Task details:
The listing below is to be duplicated exactly, with every picture omitted.

Record excerpts:
----

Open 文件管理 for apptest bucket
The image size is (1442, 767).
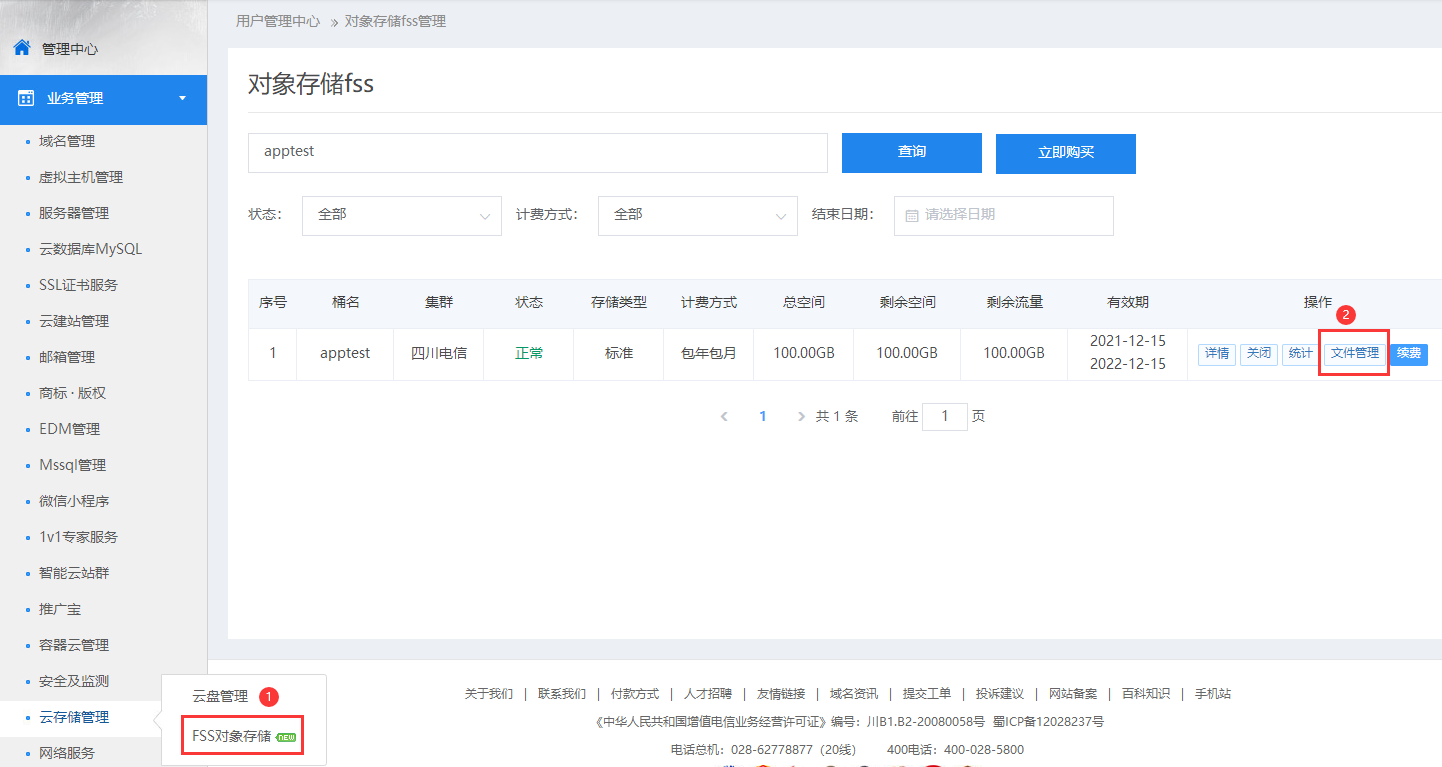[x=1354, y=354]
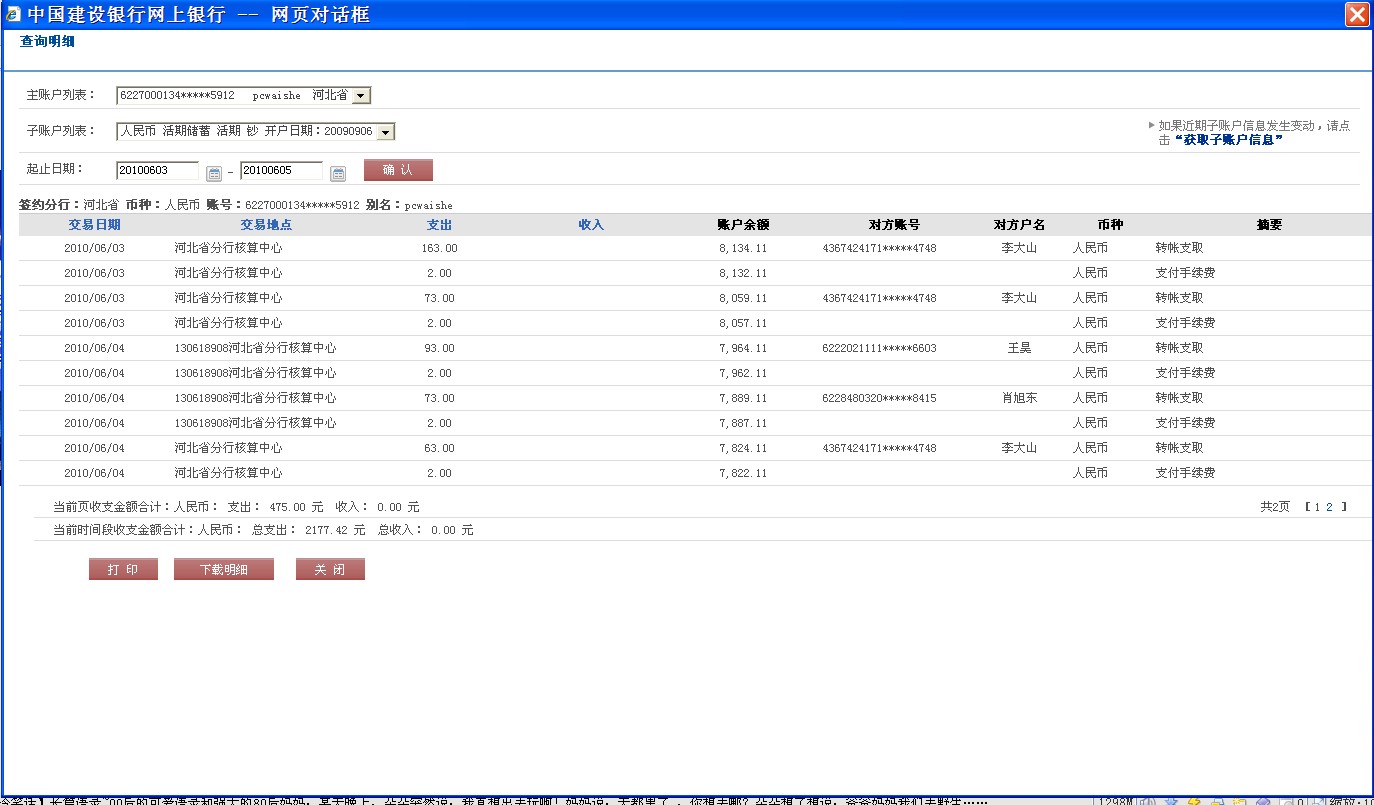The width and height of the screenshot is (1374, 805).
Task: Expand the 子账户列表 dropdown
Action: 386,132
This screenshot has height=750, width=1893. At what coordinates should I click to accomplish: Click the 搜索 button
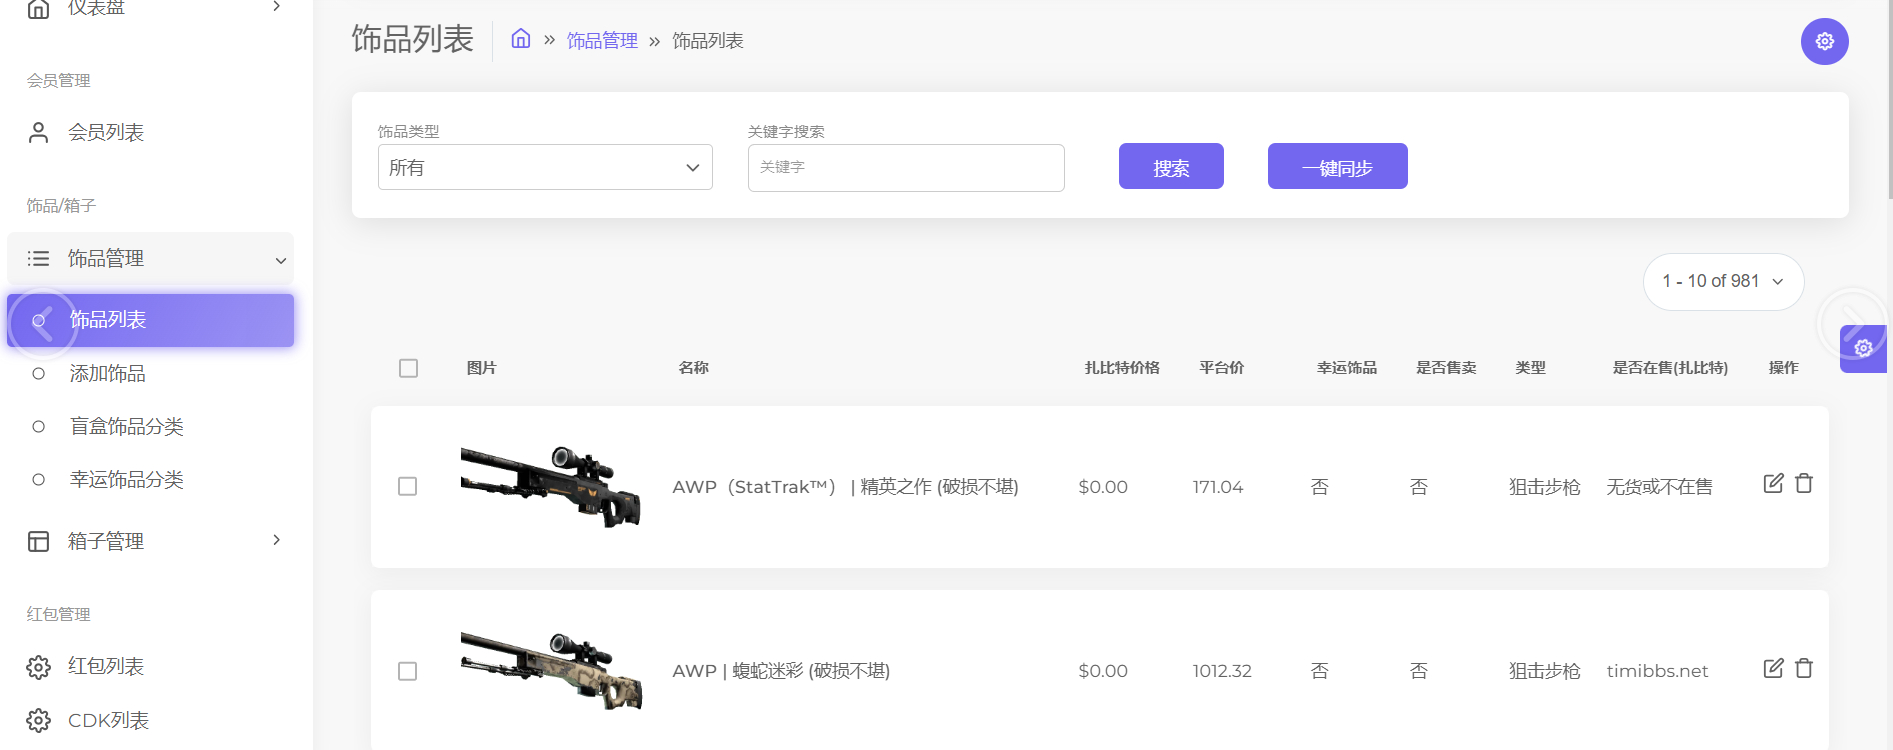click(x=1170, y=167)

----

Completed exercise:
Open 文件管理 for apptest bucket
The image size is (1442, 767).
[x=1354, y=354]
The width and height of the screenshot is (1374, 805).
Task: Expand the 子账户列表 dropdown
Action: 386,132
This screenshot has height=750, width=1893. At what coordinates should I click to accomplish: Click the 搜索 button
click(x=1170, y=167)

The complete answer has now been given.